Übertragen Sie diesen Satz aus der Rezension zu Martin Walsers Roman „Die Inszenierung“ ins Englische: „Nachdem sich Martin Walser in seinem vorigen Roman (‚Das dreizehnte Kapitel‘) der Form des Briefromans gewidmet hat, geht er in seinem neuesten und relativ kurzen Roman ‚Die Inszenierung‘ wieder einen anderen Weg.“

#### SEITE:
.....
Martin Walser: "Die Inszenierung"
Der Roman als Theater?
Nachdem sich Martin Walser in seinem vorigen Roman ("Das
dreizehnte Kapitel") der Form des Briefromans gewidmet hat, geht
er in seinem neuesten und relativ kurzen Roman "Die Inszenierung" wieder
einen anderen Weg. Hauptsächlich von Dialog getrieben, bis auf wenige,
allerdings strategisch perfekt platzierte, Momente (u.A. eine
Reminiszenz an den Briefroman), entpuppt sich dieser recht freche und
etwas provokative Text als einer Art Stück im Stück, oder besser, Stück
im Roman.
.....
#### DATENZEILEN:
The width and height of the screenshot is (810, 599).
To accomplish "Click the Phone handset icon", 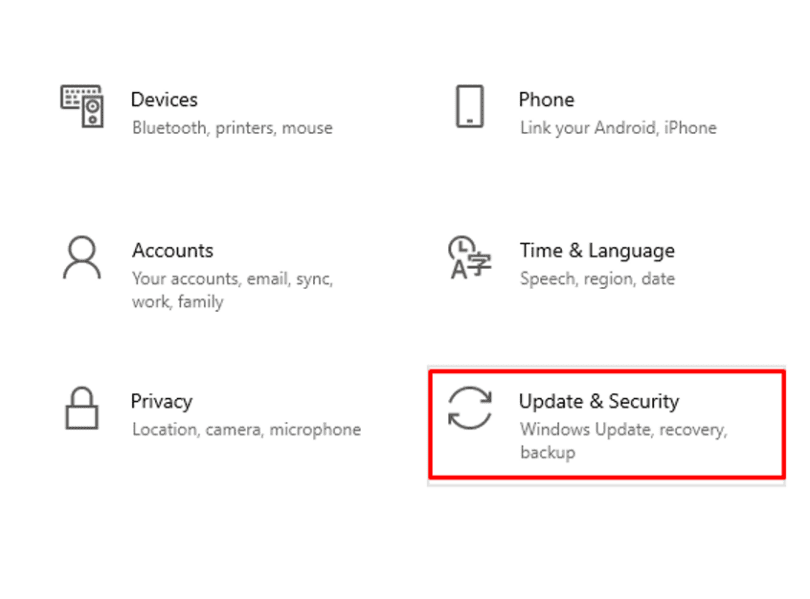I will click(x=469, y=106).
.....
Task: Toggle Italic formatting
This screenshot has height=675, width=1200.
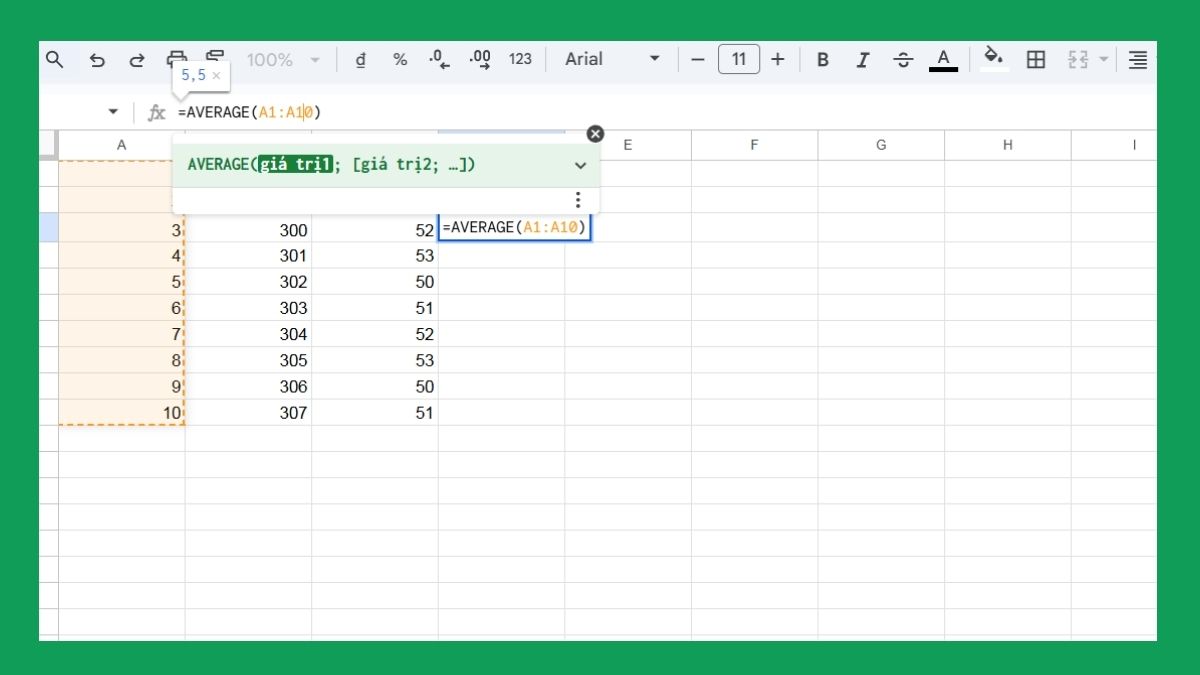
.....
#### MUSTERLÖSUNG:
After devoting his previous novel ("Das dreizehnte Kapitel") to the form of the epistolary novel, Martin Walser once again takes a different path in his newest and relatively short novel, "Die Inszenierung."